At Lock Finance, Craig Brown says most of the businesses referred to them are growing, but do not have the right mix of ingredients.
“One solution to this is to find the right cashflow finance facility. Wouldn’t it be great to have a solution that grows as your sales grow; does not require you to look for additional equity or sell part of your business; does not require you to put your house up as security; and means you do not need to change your loan terms, if you cannot or do not wish to.”
He cites the example of a client in the recruitment industry providing permanent placements, but looking to grow its revenue by starting a temporary contracting side.
“To do this the business needed to fund a growing, weekly contracts’ wage bill. The company had no ability to extend their contractors’ wages beyond weekly, nor did they have the clout to make their clients pay quicker than the 20th to 30th of the month following invoice.
“They needed to finance a growing weekly wage bill for four to six weeks. The more successful the temporary placement side of the business became, the larger the weekly wage bill became.
“Our debtor finance facility enabled them to release funds weekly against their debtors so they could pay their contractors weekly.”
Brown says the upside was:
- As the business grew, so did their facility for the client.
- They did not need to provide any additional security as the facility grew (the invoices were the security).
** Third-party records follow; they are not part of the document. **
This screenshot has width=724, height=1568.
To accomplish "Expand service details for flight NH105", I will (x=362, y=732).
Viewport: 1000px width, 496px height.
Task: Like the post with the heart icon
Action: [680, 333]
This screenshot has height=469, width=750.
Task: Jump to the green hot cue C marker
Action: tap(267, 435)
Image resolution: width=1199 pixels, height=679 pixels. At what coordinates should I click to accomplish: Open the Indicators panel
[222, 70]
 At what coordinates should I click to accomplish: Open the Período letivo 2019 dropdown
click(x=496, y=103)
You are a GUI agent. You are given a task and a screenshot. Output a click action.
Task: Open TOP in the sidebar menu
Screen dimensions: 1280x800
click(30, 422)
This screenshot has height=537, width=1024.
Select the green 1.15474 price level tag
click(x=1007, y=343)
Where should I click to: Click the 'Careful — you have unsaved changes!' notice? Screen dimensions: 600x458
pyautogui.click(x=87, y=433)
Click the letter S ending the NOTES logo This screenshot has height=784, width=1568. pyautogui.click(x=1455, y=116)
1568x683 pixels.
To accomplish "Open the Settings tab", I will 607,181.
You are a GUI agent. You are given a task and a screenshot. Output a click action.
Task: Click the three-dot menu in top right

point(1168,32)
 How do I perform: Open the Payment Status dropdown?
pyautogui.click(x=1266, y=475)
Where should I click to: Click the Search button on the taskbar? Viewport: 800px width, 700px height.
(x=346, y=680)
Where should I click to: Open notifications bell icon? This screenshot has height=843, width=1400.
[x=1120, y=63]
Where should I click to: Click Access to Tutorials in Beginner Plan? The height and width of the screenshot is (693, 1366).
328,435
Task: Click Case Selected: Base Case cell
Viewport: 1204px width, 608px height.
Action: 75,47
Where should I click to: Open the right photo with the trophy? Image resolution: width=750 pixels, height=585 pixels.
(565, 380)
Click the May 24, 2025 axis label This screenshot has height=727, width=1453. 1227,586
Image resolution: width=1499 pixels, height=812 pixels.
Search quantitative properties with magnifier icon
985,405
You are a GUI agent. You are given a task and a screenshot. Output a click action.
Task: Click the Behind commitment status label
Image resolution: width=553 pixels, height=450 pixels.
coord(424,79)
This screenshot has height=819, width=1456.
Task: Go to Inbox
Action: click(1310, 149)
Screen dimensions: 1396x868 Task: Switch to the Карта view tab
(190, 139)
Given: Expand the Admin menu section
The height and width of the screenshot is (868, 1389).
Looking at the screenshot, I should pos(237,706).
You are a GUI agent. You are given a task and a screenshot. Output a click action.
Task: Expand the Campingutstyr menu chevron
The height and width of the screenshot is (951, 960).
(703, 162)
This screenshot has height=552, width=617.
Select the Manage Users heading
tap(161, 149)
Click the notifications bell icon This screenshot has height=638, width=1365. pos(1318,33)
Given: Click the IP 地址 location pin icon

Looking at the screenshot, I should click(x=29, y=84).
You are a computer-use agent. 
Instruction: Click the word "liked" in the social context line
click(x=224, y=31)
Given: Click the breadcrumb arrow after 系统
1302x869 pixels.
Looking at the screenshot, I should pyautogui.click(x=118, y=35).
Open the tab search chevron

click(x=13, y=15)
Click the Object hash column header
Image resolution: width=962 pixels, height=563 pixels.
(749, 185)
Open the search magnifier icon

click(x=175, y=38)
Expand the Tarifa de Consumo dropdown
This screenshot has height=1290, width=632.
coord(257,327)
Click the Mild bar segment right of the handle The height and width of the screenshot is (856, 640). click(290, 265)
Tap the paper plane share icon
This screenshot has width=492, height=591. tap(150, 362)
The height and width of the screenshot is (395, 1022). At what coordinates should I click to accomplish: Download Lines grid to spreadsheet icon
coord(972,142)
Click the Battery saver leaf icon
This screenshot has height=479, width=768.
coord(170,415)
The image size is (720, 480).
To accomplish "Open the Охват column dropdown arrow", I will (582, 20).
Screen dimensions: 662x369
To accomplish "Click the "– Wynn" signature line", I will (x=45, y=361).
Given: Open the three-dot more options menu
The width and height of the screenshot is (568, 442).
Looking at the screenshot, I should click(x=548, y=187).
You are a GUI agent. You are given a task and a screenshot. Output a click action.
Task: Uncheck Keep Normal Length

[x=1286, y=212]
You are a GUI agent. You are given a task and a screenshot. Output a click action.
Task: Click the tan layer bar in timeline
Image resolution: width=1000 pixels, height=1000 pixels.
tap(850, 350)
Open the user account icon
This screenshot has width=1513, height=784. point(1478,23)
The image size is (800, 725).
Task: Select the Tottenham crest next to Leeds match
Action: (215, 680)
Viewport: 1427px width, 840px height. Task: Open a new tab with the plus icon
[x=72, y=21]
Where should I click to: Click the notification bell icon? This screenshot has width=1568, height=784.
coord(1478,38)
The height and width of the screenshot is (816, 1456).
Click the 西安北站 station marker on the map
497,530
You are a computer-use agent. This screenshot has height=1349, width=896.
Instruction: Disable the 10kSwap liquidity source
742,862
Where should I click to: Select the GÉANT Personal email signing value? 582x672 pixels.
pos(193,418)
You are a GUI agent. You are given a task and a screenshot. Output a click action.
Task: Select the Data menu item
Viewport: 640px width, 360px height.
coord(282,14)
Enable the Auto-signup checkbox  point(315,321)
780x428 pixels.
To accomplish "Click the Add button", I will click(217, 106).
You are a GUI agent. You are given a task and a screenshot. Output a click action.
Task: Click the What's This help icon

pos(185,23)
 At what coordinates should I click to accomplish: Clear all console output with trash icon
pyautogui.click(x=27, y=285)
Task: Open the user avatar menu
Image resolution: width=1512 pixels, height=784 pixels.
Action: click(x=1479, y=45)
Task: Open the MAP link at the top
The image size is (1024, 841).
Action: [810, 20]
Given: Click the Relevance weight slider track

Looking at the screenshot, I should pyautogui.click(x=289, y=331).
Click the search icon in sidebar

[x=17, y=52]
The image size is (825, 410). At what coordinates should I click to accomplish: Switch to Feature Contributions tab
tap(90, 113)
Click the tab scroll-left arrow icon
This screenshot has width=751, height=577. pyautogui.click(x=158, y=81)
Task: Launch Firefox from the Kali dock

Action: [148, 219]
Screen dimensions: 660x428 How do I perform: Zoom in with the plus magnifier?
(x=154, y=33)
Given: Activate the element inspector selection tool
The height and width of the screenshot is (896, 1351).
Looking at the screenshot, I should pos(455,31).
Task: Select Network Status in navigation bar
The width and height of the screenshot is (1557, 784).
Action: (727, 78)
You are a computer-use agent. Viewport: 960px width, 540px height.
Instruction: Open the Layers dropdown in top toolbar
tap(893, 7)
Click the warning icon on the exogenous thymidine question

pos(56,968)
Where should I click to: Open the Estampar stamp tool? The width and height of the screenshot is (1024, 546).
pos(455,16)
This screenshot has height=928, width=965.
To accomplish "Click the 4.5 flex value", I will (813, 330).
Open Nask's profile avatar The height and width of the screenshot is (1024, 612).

- They did not need to seek a business partner to inject any cash/equity; and
- They did not need to make any changes to their customer payment terms.
Involve your accountant
Staying away from the cashflow doldrums can simply involve communicating closely with your accounting partner.
Engine Room’s O’Mara says they act as a ‘virtual CFO’ for clients.
“We start by educating the client about financial matters, taking away the jargon and mystique. We don’t expect them to become accountants but they must be able to understand what drives their business and interpret the information and results we present to them.
“We work with them to develop their business plan and the financial outcomes of the plan in the form of financial forecasts. Then we are in regular dialogue presenting evidence to monitor what’s going on. We will help them work through the implications of changes to their business process or focus.
“We basically get under the skin of the business and understand the nitty-gritty of what makes it tick. This close relationship means that we can be blunt about the issues the clients have to deal with,” explains O’Mara.
Engine Room urges good tax saving habits with clients from the outset.
“We have clients who save a percentage of every sale receipt for taxes; others save fixed weekly amounts,” says O’Mara. “It’s critical for a business to have enough and the right financial data to manage the cashflow challenge. First, set profit budgets and cashflow forecasts which identify when the pinch-points for cash occur. Then utilise some good monitoring tools like ‘Spotlight Reporting’ in the form of accurate and timely information about business performance and comparisons to the forecast. Followed by regular re-forecasting as the economic landscape changes.”